DIRECTIONS FOR THIS TASK
Look through the entries below and copy exactly the part that begins with the line containing "Screen dimensions: 1084x700" and ends with the line containing "Task: Focus the mini program name input field". Do not copy the pictures.
[RECORDS FOR THIS TASK — start]
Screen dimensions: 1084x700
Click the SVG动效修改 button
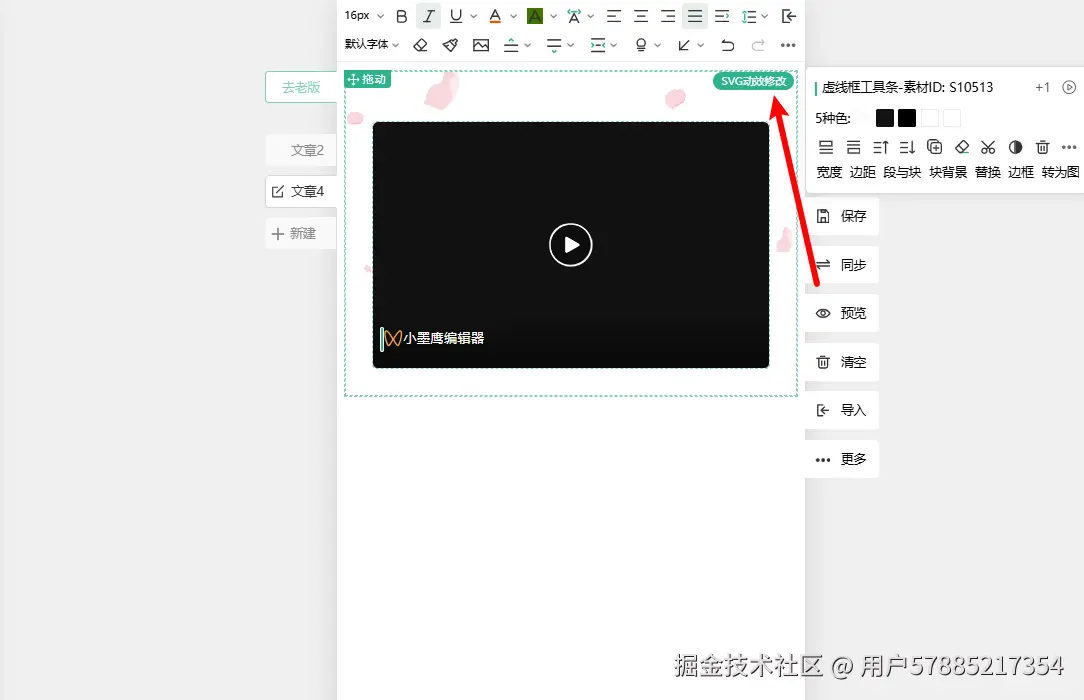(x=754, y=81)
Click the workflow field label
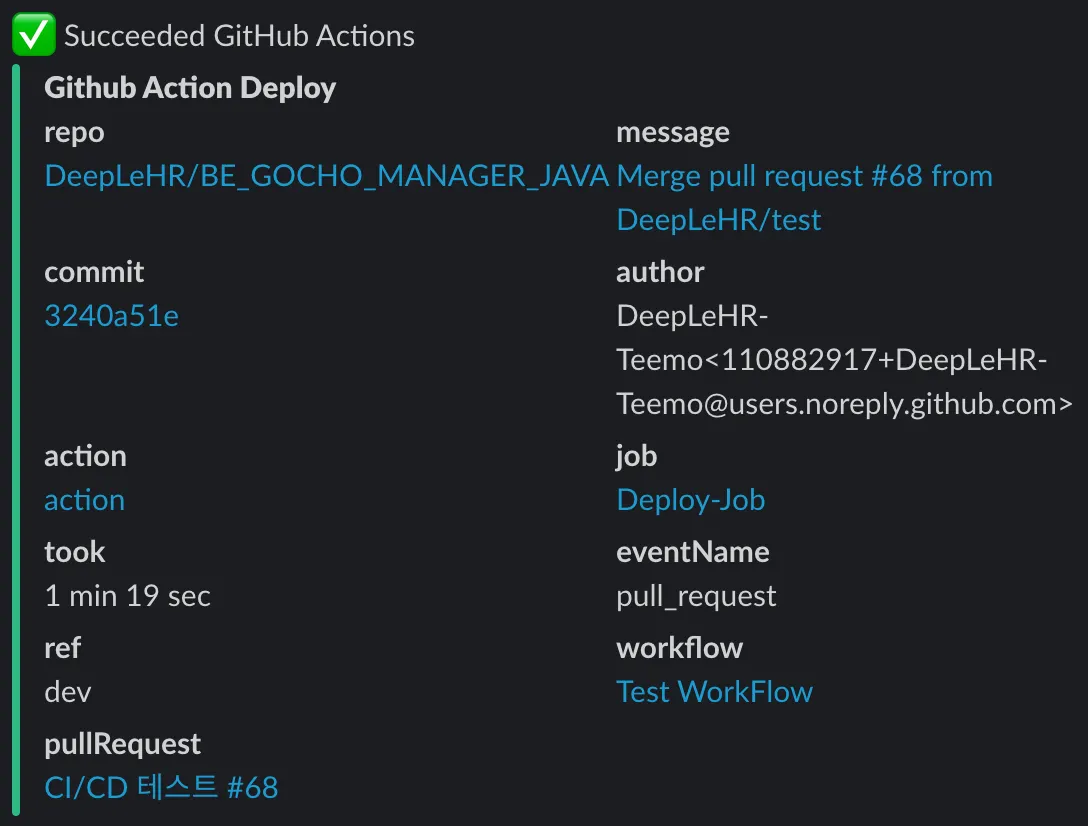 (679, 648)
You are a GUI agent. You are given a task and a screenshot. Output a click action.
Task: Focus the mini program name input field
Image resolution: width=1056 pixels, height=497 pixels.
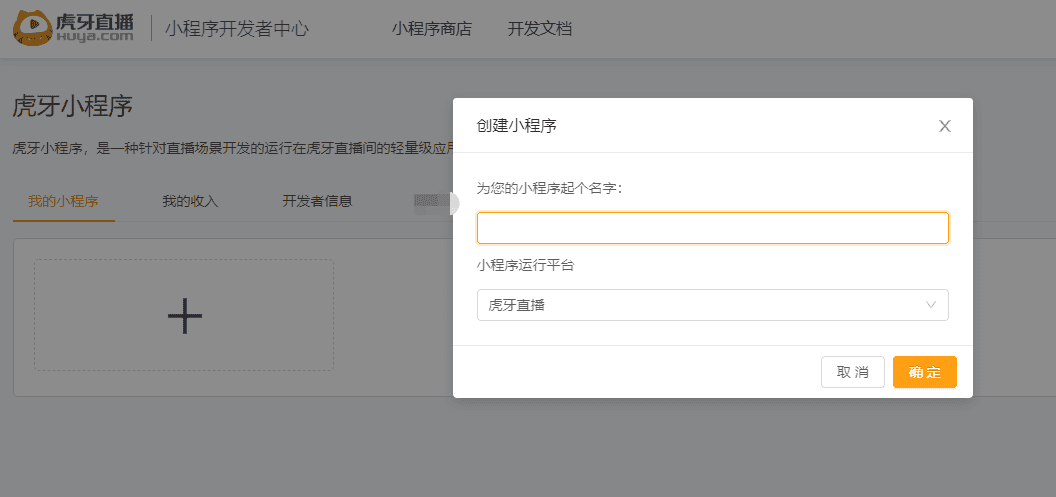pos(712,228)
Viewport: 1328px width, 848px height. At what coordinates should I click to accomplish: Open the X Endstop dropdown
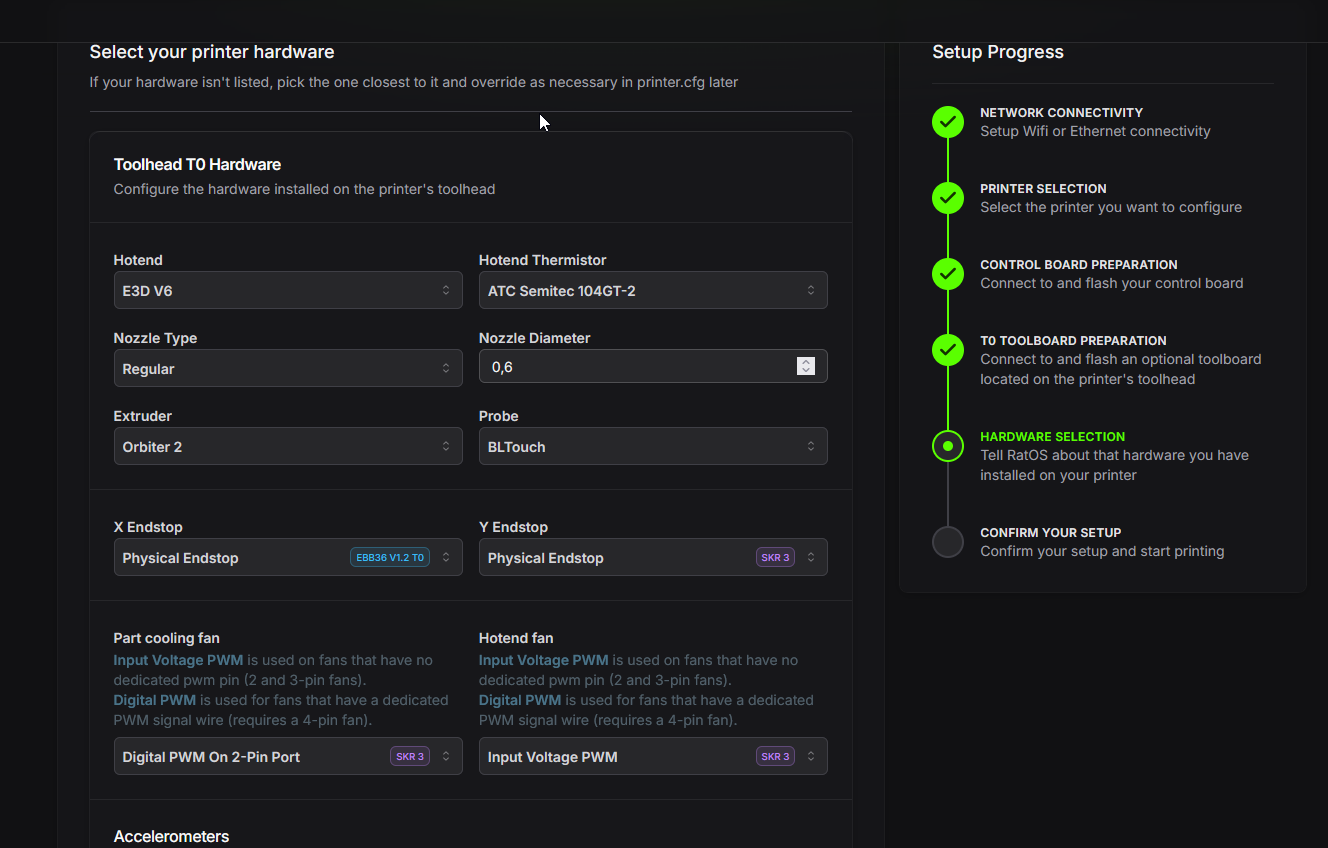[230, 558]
[RECORDS FOR THIS TASK — finish]
[RECORDS FOR THIS TASK — start]
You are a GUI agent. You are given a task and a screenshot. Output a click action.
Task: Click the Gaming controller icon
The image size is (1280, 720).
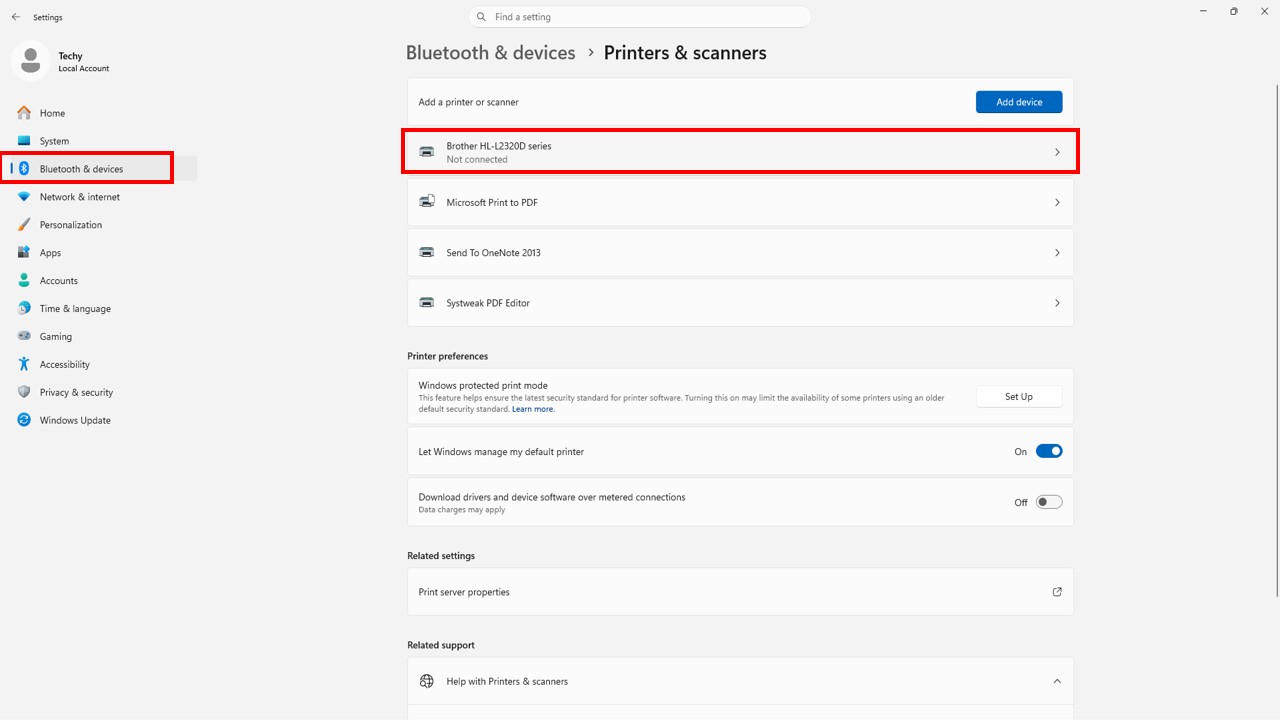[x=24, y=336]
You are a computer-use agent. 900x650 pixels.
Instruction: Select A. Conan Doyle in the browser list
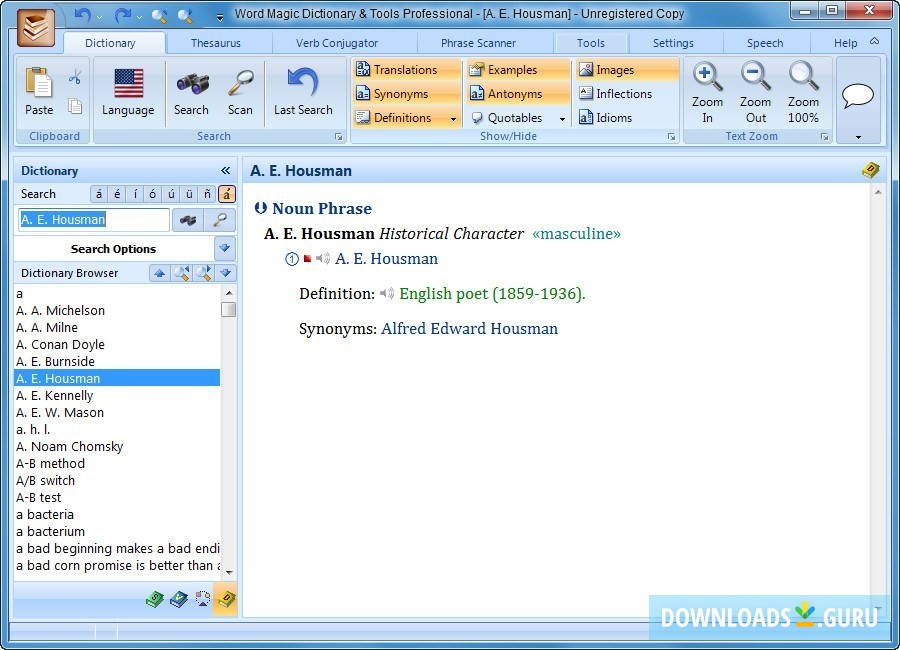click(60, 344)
[RECORDS FOR THIS TASK — finish]
[RECORDS FOR THIS TASK — start]
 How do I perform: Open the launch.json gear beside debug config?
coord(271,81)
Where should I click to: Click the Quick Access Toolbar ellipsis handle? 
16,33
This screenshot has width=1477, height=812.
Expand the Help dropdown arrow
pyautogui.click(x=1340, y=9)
[RECORDS FOR THIS TASK — finish]
EXPECTED ANSWER
Screen dimensions: 1084x700
Click the SVG动效修改 button
(x=754, y=81)
Click the workflow field label
 (679, 648)
You are a GUI agent. You are given a task and a screenshot. Output a click action.
Task: Focus the mini program name input field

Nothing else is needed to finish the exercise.